◆ **Task requirements**
Reproduce the data below verbatim, keeping every line unchanged.

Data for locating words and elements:
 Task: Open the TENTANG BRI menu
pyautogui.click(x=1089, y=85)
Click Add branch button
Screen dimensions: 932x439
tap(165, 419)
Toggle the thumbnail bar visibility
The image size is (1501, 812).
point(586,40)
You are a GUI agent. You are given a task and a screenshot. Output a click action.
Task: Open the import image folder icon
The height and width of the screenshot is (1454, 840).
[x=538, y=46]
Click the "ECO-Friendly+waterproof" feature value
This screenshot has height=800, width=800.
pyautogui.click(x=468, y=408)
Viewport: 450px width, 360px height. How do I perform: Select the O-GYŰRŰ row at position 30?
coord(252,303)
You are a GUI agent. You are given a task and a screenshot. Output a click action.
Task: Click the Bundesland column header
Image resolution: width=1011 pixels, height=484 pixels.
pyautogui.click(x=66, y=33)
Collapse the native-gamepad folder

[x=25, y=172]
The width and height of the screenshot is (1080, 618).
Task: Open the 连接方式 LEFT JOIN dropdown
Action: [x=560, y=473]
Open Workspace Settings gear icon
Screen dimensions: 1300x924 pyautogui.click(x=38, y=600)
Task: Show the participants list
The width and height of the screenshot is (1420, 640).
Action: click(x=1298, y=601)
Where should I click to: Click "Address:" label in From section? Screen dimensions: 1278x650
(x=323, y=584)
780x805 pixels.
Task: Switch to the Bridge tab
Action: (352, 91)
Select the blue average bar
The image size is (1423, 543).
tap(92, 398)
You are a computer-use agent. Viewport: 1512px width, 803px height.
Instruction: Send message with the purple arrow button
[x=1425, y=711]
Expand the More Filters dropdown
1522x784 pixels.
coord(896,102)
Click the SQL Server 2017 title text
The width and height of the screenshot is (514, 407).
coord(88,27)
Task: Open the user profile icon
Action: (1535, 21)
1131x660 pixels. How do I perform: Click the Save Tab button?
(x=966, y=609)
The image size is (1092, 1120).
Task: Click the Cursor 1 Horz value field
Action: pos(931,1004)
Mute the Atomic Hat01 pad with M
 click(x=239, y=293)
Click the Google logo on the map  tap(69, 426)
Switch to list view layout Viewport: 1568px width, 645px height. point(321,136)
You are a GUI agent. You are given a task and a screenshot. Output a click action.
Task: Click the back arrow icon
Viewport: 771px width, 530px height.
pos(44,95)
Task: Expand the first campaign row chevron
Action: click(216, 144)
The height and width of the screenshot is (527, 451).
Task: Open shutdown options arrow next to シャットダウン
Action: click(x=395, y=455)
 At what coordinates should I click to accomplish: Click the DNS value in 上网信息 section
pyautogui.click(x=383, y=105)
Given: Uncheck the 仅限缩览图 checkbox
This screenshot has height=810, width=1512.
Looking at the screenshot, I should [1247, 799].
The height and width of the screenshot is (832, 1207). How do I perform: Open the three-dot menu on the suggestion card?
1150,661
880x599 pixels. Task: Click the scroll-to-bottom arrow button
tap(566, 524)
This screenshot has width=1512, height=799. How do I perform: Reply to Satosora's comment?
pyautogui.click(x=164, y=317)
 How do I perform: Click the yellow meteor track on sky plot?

◆ **Reply**
 Task: Open the TENTANG BRI menu
pyautogui.click(x=1089, y=85)
Click Add branch button
Screen dimensions: 932x439
tap(165, 419)
Toggle the thumbnail bar visibility
The image size is (1501, 812).
point(586,40)
You are a GUI agent. You are given a task and a screenshot. Output a click action.
Task: Open the import image folder icon
The height and width of the screenshot is (1454, 840).
[x=538, y=46]
Click the "ECO-Friendly+waterproof" feature value
This screenshot has height=800, width=800.
pyautogui.click(x=468, y=408)
Viewport: 450px width, 360px height. How do I perform: Select the O-GYŰRŰ row at position 30?
coord(252,303)
You are a GUI agent. You are given a task and a screenshot. Output a click action.
Task: Click the Bundesland column header
Image resolution: width=1011 pixels, height=484 pixels.
pyautogui.click(x=66, y=33)
Collapse the native-gamepad folder

[x=25, y=172]
The width and height of the screenshot is (1080, 618).
Task: Open the 连接方式 LEFT JOIN dropdown
Action: [x=560, y=473]
Open Workspace Settings gear icon
Screen dimensions: 1300x924 pyautogui.click(x=38, y=600)
Task: Show the participants list
The width and height of the screenshot is (1420, 640).
Action: click(x=1298, y=601)
Where should I click to: Click "Address:" label in From section? Screen dimensions: 1278x650
(x=323, y=584)
780x805 pixels.
Task: Switch to the Bridge tab
Action: (352, 91)
Select the blue average bar
The image size is (1423, 543).
tap(92, 398)
You are a computer-use agent. Viewport: 1512px width, 803px height.
Instruction: Send message with the purple arrow button
[x=1425, y=711]
Expand the More Filters dropdown
1522x784 pixels.
coord(896,102)
Click the SQL Server 2017 title text
The width and height of the screenshot is (514, 407).
coord(88,27)
Task: Open the user profile icon
Action: (1535, 21)
1131x660 pixels. How do I perform: Click the Save Tab button?
(x=966, y=609)
The image size is (1092, 1120).
Task: Click the Cursor 1 Horz value field
Action: pos(931,1004)
Mute the Atomic Hat01 pad with M
 click(x=239, y=293)
Click the Google logo on the map  tap(69, 426)
Switch to list view layout Viewport: 1568px width, 645px height. point(321,136)
You are a GUI agent. You are given a task and a screenshot. Output a click action.
Task: Click the back arrow icon
Viewport: 771px width, 530px height.
pos(44,95)
Task: Expand the first campaign row chevron
Action: click(216, 144)
The height and width of the screenshot is (527, 451).
Task: Open shutdown options arrow next to シャットダウン
Action: click(x=395, y=455)
 At what coordinates should I click to accomplish: Click the DNS value in 上网信息 section
pyautogui.click(x=383, y=105)
Given: Uncheck the 仅限缩览图 checkbox
This screenshot has height=810, width=1512.
Looking at the screenshot, I should [1247, 799].
The height and width of the screenshot is (832, 1207). How do I perform: Open the three-dot menu on the suggestion card?
1150,661
880x599 pixels. Task: Click the scroll-to-bottom arrow button
tap(566, 524)
This screenshot has width=1512, height=799. How do I perform: Reply to Satosora's comment?
pyautogui.click(x=164, y=317)
 How do I perform: Click the yellow meteor track on sky plot?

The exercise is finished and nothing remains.